=== Begin Enclosure ===

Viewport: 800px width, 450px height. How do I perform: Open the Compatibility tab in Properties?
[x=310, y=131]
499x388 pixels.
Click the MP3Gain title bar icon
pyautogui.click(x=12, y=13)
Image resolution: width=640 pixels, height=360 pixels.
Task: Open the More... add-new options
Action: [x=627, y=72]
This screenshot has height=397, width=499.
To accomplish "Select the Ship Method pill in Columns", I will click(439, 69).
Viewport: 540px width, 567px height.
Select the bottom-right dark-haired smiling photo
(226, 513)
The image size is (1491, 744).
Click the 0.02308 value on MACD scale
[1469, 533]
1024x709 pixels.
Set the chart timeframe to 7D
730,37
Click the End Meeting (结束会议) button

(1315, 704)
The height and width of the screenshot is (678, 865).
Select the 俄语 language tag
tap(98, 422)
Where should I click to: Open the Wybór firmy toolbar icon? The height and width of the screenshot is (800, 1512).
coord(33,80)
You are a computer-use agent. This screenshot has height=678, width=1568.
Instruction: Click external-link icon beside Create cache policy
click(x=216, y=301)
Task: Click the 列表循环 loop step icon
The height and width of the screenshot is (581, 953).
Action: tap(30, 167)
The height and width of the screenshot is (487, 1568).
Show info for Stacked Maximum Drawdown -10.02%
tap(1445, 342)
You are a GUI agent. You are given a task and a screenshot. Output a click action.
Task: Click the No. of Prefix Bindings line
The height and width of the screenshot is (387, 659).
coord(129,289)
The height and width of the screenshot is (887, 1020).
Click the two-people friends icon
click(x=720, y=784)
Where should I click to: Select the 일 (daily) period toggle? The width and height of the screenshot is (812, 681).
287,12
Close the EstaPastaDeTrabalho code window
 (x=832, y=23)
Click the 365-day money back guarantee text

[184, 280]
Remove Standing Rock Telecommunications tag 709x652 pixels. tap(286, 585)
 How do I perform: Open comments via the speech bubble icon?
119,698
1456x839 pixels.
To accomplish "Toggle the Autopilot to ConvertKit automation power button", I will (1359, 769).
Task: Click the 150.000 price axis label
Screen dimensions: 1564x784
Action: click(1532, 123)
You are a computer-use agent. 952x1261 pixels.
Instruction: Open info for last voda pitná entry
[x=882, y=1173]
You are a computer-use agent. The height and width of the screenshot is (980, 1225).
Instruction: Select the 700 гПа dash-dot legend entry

=== End Enclosure ===

:: Directions ::
Please report how many lines in the records contain the string "accomplish", and write nothing besides that number.

:: Answer to this task ::
2